Market Wrap: 28 September 2023

Market Wrap: 28 September 2023

Stocks Decline as Oil Rally Fans Inflation Fears:

  • September set to be worst month for global stocks in a year
  • Oil extends one-year high amid declining US crude stockpiles

Shares in Asia slumped while US equity futures and Treasuries showed signs of stability just as higher oil prices emboldened the higher-for-longer narrative, adding further pressure on global markets.

The US benchmark oil price hit $95 a barrel for the first time in more than a year after stockpiles fell at a major storage hub. The increase added to concerns that inflation would remain elevated, keeping the 10-year Treasury yield near the 4.6% it reached in the previous session, the highest since 2007.


US and European equity futures were marginally higher while shares in Asia struggled to evade further losses. Equity benchmarks in Japan, New Zealand and Hong Kong fell more than 1%, dragging down a key index of regional shares.

A widely-watched measure of global equities is poised to notch its tenth consecutive loss, which will match its worst losing streak in a dozen years.

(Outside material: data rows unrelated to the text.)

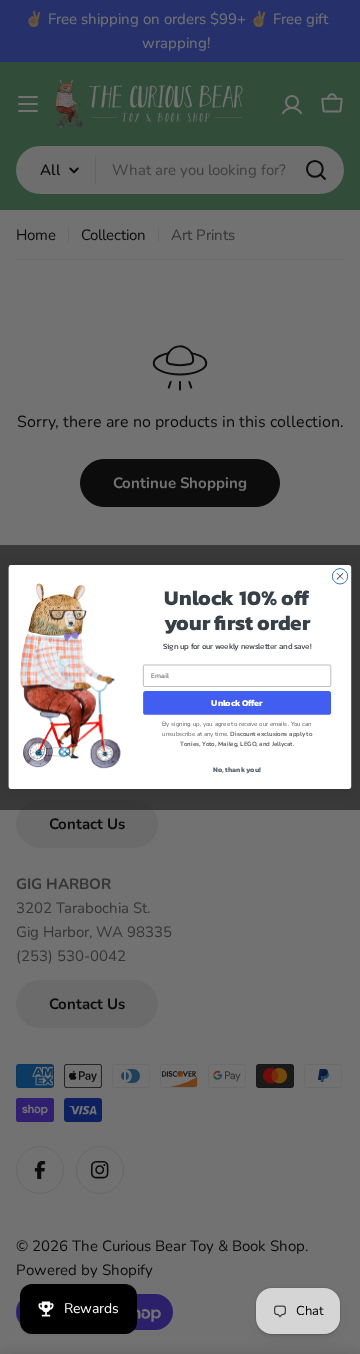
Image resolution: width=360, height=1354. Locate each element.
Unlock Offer (236, 702)
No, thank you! (236, 769)
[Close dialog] (339, 576)
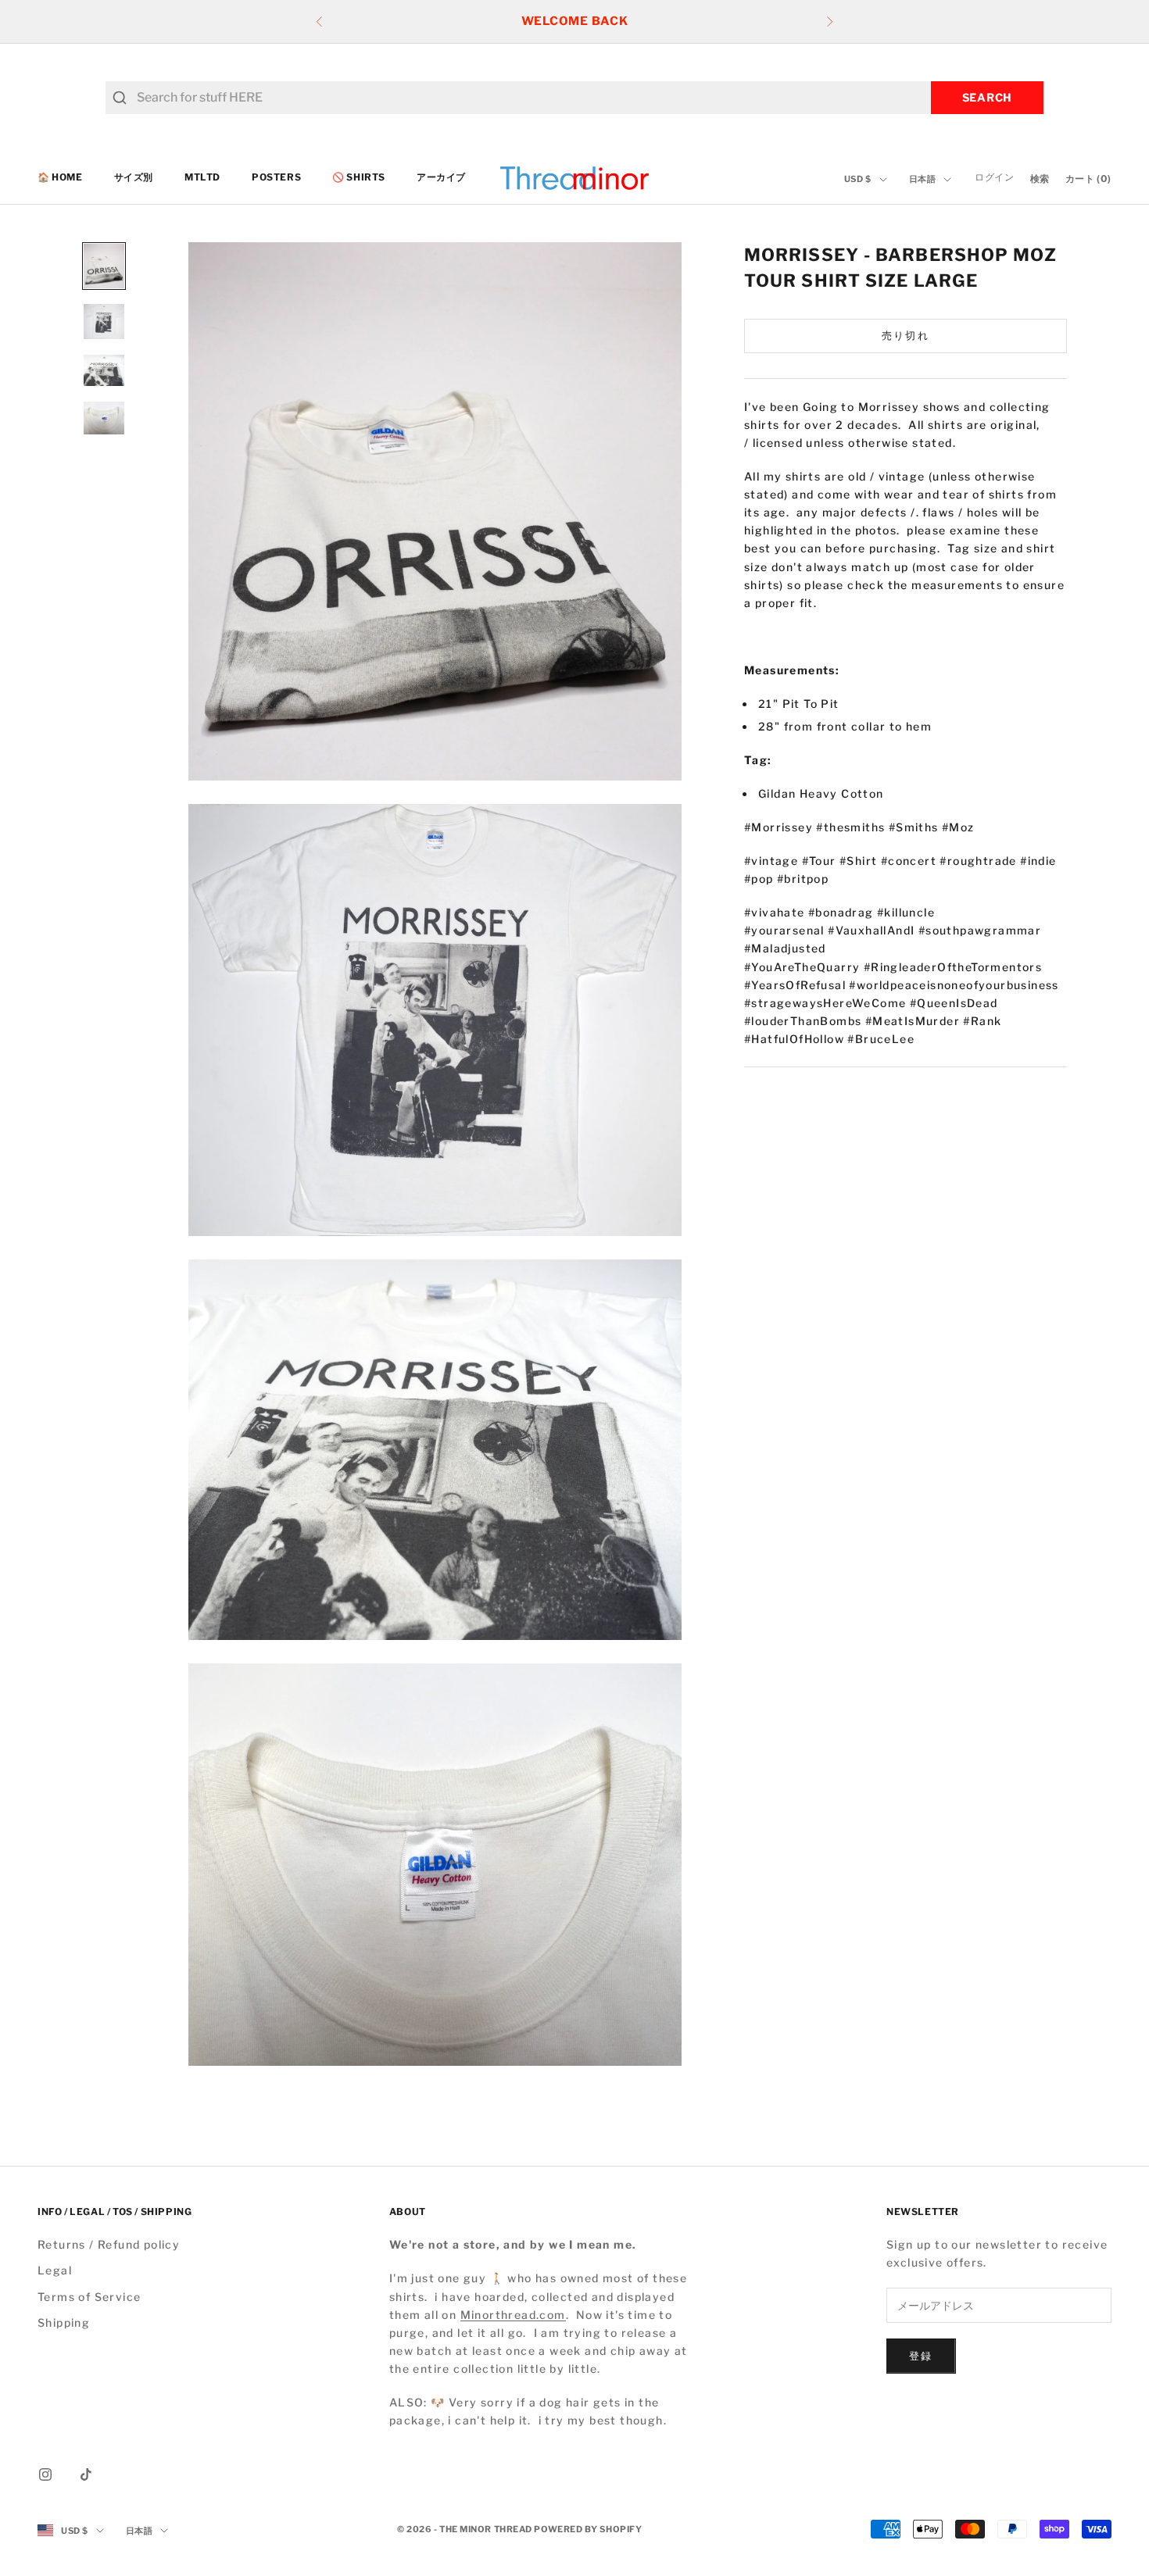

“The market now needs to adjust to higher funding costs, higher duration risk,” Koon How Heng, head of market strategy for United Overseas Bank, said on Bloomberg Television. “The key uncertainty that now complicates matters is of course crude oil prices.”

September has reasserted its tough reputation. It’s shaping up as the worst month for global stocks in a year and the worst for global bonds since February. The 10-year Treasury yield has jumped by the most since September last year and US corporate bonds now sit in negative territory for 2023.

In China, mainland shares edged lower ahead of an extended break for onshore markets, which will close Friday before reopening Oct. 9. Chinese developers extended losses after falling to levels not seen since 2011 on Wednesday. Trading in China Evergrande Group was suspended in Hong Kong and bondholders of Country Garden Holdings Co Ltd said they had yet to be paid a coupon due Wednesday.

The Bloomberg dollar index inched lower after touching the highest level since November. The index had climbed for six sessions in a row, its longest run of advances in a year. Meanwhile, the yen strengthened slightly on Thursday but remained near 150 per dollar.


Japan’s 20-year yield rose to the highest since 2014, while Australian and New Zealand rates also gained.

Neel Kashkari, Minneapolis Federal Reserve President, said a potential US government shutdown and the effects of the autoworker strike may slow the economy, requiring less aggressive moves from the central bank.

“If these downside scenarios hit the US economy, we might then have to do less with our monetary policy to bring inflation back down to 2%,” Kashkari said in an interview on CNN.

Fed Chair Jerome Powell and a handful of other central bank officials are set to speak later Thursday. Data on the docket for release include US gross domestic product and initial jobless claims ahead of the personal consumption expenditures price on Friday, the Fed’s preferred inflation gauge.

Global stocks also face the risk of further selling linked to a large options position held by a JPMorgan Chase & Co. equity fund. Tens of thousands of protective put contracts held by the fund will expire Friday at a strike price not far below the current level of the S&P 500, creating the potential for market dislocations.

Elsewhere, gold was little changed after a run of declines this week while Bitcoin traded above $26,000.